The study used a structured expert elicitation survey to derive estimates of food-specific attribution for nine illnesses caused by enteric pathogens in Canada. It was based on a similar survey conducted in the United States and focused on Campylobacter spp., Escherichia coli O157:H7, Listeria monocytogenes, nontyphoidal Salmonella enterica, Shigella spp., Vibrio spp., Yersinia enterocolitica, Cryptosporidium parvum, and Norwalk-like virus. A snowball approach was used to identify food safety experts within Canada. Survey respondents provided background information as well as self-assessments of their expertise for each pathogen and the 12 food categories.
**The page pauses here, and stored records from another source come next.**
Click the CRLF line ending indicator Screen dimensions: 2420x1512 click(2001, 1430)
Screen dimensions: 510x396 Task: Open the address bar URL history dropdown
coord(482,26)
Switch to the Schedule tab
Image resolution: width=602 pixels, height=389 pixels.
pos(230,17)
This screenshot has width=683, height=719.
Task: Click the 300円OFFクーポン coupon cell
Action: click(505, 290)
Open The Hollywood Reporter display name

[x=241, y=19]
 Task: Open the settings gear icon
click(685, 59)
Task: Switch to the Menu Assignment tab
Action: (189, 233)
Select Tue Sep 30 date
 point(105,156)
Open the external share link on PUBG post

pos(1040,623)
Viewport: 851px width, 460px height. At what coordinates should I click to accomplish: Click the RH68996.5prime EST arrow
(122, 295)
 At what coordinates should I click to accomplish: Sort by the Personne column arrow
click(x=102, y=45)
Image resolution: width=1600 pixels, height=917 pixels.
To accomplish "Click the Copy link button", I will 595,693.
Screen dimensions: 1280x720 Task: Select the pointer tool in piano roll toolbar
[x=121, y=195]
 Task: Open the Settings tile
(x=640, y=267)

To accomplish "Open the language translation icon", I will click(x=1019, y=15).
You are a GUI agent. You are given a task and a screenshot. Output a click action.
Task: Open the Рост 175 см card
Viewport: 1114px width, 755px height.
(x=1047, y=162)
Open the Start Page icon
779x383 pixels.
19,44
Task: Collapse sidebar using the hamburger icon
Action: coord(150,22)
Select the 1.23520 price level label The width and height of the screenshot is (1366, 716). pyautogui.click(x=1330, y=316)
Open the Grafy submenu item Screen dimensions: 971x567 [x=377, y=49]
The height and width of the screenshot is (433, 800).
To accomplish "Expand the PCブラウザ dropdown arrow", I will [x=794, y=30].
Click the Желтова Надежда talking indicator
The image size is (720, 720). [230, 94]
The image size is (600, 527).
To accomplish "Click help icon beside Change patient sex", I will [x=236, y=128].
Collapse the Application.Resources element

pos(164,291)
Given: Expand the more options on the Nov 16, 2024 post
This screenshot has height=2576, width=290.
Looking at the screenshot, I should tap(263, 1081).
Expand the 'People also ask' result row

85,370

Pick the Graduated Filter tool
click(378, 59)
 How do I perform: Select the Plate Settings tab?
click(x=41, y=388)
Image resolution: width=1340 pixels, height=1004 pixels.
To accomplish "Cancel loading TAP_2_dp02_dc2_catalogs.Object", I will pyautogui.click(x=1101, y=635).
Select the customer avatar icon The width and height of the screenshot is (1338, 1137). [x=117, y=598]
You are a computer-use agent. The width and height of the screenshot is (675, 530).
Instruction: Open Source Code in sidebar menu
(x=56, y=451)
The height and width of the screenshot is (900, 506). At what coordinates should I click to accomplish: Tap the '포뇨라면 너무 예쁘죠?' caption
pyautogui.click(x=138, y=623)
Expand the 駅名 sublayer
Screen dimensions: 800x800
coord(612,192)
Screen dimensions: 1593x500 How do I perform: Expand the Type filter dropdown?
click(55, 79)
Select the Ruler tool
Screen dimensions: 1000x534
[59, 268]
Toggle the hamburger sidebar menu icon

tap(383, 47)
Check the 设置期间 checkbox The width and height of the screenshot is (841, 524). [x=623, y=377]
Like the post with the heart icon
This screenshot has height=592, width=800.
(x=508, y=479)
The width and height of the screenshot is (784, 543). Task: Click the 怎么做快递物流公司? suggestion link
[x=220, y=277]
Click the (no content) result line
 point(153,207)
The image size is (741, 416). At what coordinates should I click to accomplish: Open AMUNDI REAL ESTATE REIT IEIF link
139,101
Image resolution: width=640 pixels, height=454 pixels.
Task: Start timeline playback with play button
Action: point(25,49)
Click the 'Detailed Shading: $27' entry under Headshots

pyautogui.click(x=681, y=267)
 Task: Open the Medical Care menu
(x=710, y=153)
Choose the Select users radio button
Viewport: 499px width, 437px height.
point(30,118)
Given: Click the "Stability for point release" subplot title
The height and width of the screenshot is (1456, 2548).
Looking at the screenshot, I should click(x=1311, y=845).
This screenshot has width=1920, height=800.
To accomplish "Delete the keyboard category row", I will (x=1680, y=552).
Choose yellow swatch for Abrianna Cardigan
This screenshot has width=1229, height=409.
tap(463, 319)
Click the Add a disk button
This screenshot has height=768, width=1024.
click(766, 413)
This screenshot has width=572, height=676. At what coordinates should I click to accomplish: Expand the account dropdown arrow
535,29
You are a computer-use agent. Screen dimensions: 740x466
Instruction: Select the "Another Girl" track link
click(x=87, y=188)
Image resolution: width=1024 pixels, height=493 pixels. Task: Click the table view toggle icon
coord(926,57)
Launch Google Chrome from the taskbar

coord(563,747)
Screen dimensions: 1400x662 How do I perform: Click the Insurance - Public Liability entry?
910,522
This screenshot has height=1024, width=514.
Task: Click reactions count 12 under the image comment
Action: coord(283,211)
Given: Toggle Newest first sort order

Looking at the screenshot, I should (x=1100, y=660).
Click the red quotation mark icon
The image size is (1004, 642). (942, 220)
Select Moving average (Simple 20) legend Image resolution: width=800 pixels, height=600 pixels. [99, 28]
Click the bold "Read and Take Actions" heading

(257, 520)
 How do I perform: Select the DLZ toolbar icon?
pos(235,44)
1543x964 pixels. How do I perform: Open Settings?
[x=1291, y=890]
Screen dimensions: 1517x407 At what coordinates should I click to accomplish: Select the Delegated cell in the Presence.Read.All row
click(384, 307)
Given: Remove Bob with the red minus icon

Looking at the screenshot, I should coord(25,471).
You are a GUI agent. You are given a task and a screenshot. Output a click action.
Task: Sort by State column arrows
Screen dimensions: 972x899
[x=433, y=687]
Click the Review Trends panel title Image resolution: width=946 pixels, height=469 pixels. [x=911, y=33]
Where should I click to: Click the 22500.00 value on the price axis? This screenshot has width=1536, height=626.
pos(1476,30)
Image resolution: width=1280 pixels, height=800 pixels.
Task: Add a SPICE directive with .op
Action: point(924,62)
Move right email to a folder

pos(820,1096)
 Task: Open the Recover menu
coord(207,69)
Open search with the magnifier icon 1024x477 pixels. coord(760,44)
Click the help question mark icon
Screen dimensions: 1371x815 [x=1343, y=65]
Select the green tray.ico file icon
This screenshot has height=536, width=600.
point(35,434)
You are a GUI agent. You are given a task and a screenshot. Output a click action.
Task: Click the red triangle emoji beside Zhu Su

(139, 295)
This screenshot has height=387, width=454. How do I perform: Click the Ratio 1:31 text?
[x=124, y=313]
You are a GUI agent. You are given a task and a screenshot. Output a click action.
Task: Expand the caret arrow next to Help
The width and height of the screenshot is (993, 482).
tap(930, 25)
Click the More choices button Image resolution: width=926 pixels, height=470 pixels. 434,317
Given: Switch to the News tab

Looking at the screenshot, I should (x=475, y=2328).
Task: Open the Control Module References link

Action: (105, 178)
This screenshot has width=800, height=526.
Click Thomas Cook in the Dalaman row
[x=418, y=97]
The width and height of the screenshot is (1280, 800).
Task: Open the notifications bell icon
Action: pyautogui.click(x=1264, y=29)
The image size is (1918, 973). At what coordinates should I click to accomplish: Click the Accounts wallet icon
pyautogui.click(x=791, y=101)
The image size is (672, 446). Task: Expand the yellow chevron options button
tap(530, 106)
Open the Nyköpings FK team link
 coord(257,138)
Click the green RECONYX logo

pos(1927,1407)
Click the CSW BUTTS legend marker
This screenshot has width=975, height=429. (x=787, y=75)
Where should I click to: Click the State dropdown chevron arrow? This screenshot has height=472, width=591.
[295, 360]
Depending on the pathogen, food source attribution estimates were based on responses from between 10 and 35 experts. For each pathogen, experts divided their estimates of total foodborne illness across 12 food categories and they provided a best estimate for each category as well as 5th and 95th percentile limits for foods considered to be vehicles. Their responses were treated as triangular probability distributions, and linear aggregation was used to combine the opinions of each group of experts for each pathogen-food source group. Across the 108 pathogen-food groups, a majority of experts agreed on 30 sources and 48 nonsources for illness. The number of food groups considered to be pathogen sources by a majority of experts varied by pathogen from a low of one food source for Vibrio spp. (seafood) and C. parvum (produce) to a high of seven food sources for Salmonella spp. Beta distributions were fitted to the aggregated opinions and were reasonable representations for most of the pathogen-food group attributions. These results will be used to quantitatively assess the burden of foodborne illness in Canada as well as to analyze the uncertainty in our estimates.